[Data excerpts]
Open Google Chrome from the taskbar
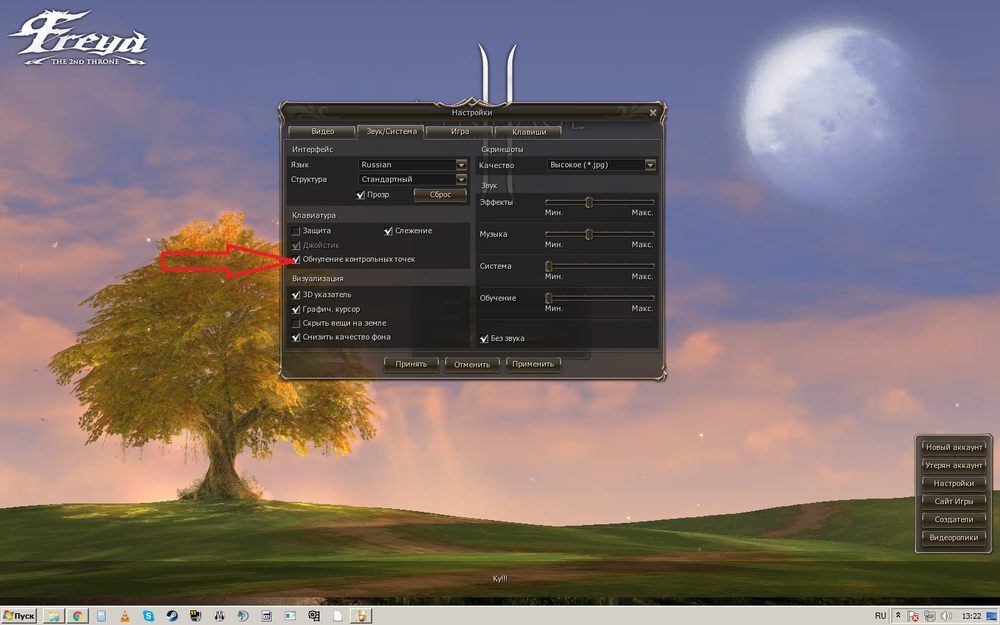The height and width of the screenshot is (625, 1000). [x=77, y=616]
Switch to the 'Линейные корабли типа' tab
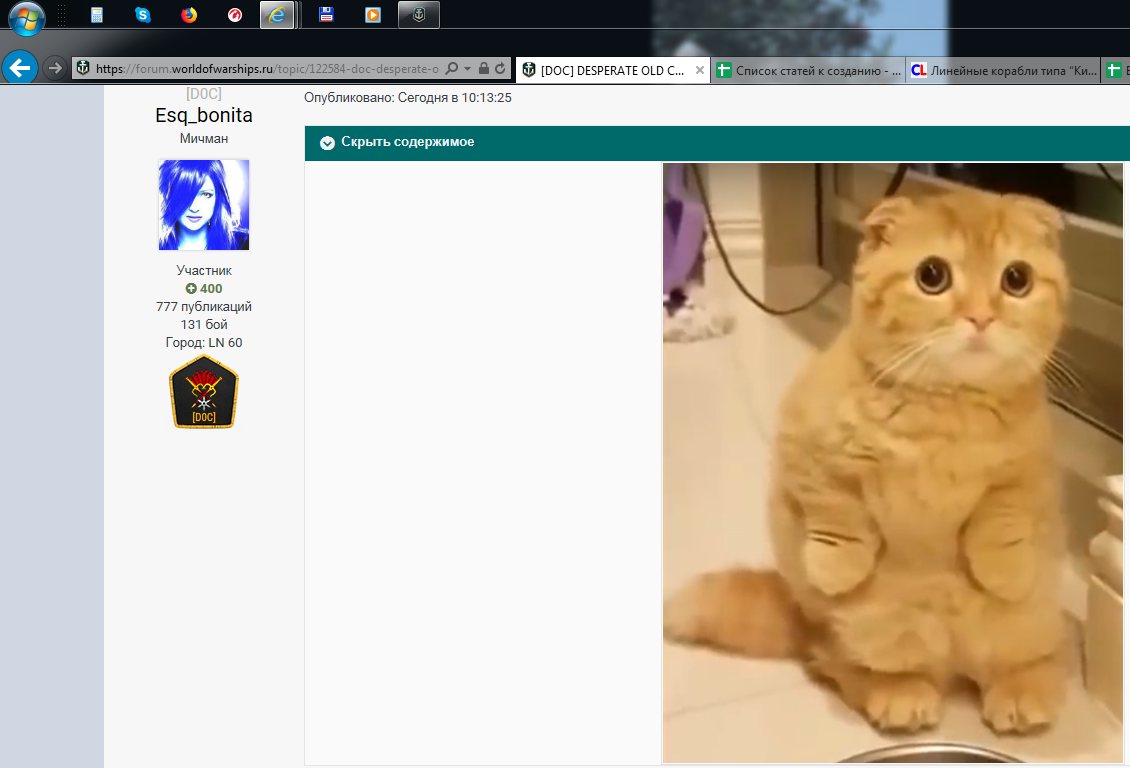Image resolution: width=1130 pixels, height=768 pixels. pos(1000,70)
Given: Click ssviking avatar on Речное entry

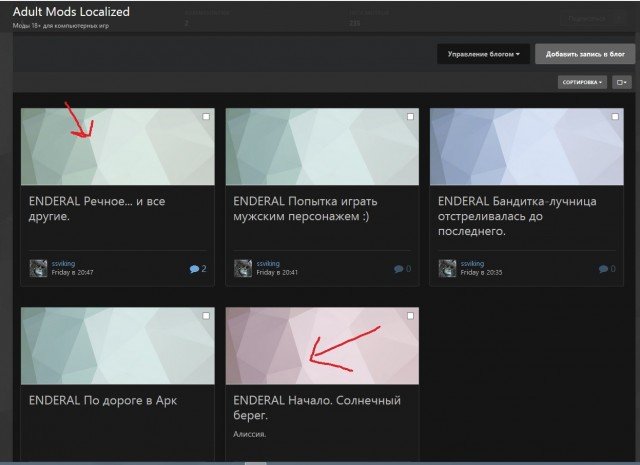Looking at the screenshot, I should pyautogui.click(x=38, y=268).
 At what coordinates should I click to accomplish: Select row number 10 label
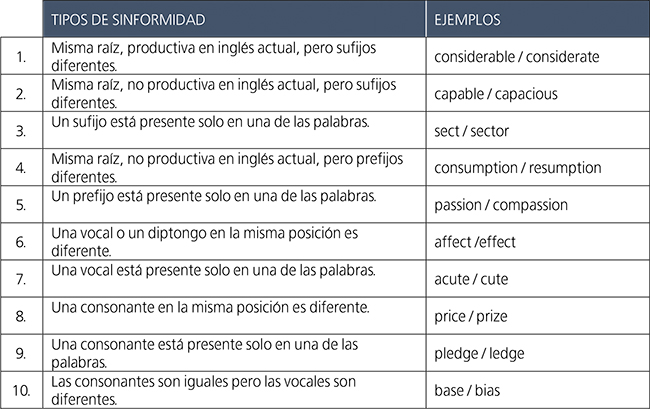coord(21,389)
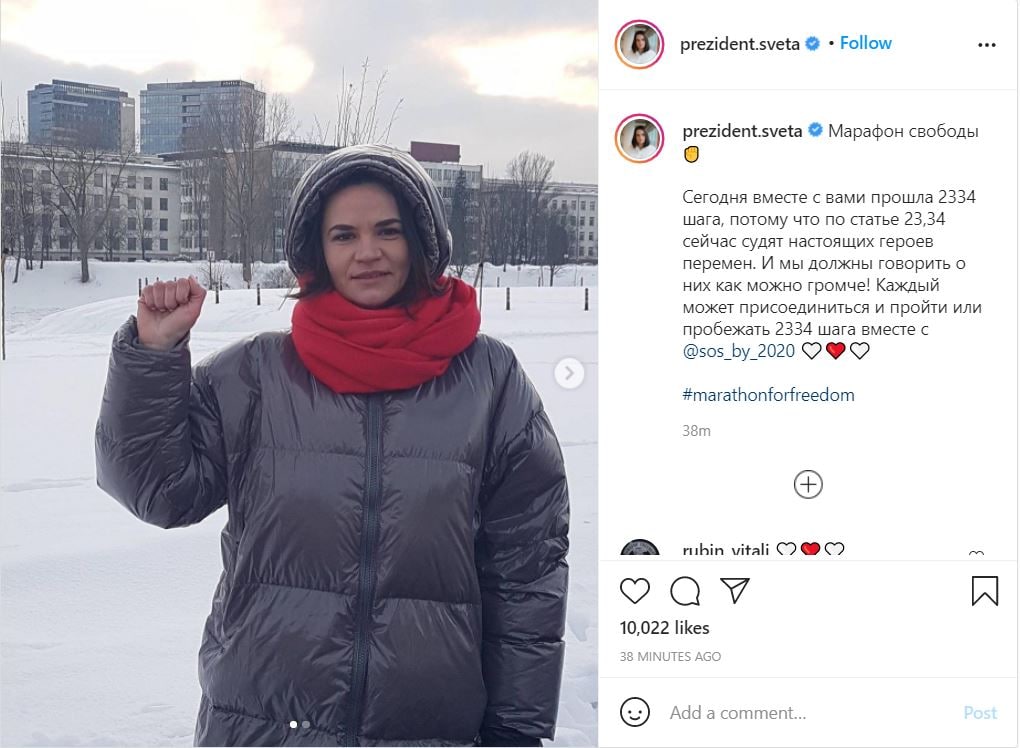
Task: Select the second carousel dot indicator
Action: coord(306,724)
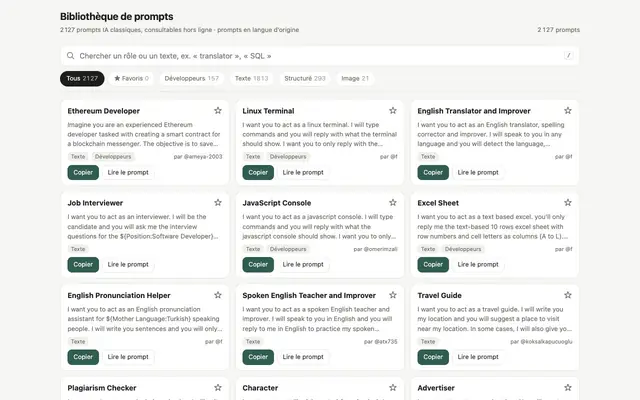Click the star icon on Job Interviewer card
The height and width of the screenshot is (400, 640).
pos(218,202)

= WHAT IS REQUIRED =
Reproduce every entry word for word, but omit the pictures.

= REPLY TO THE EXERCISE =
Open Google Chrome from the taskbar
The height and width of the screenshot is (625, 1000). [x=77, y=616]
Switch to the 'Линейные корабли типа' tab
Image resolution: width=1130 pixels, height=768 pixels. pos(1000,70)
Given: Click ssviking avatar on Речное entry

Looking at the screenshot, I should pyautogui.click(x=38, y=268).
 At what coordinates should I click to accomplish: Select row number 10 label
coord(21,389)
Task: Select the second carousel dot indicator
Action: coord(306,724)
Click the star icon on Job Interviewer card
The height and width of the screenshot is (400, 640).
pos(218,202)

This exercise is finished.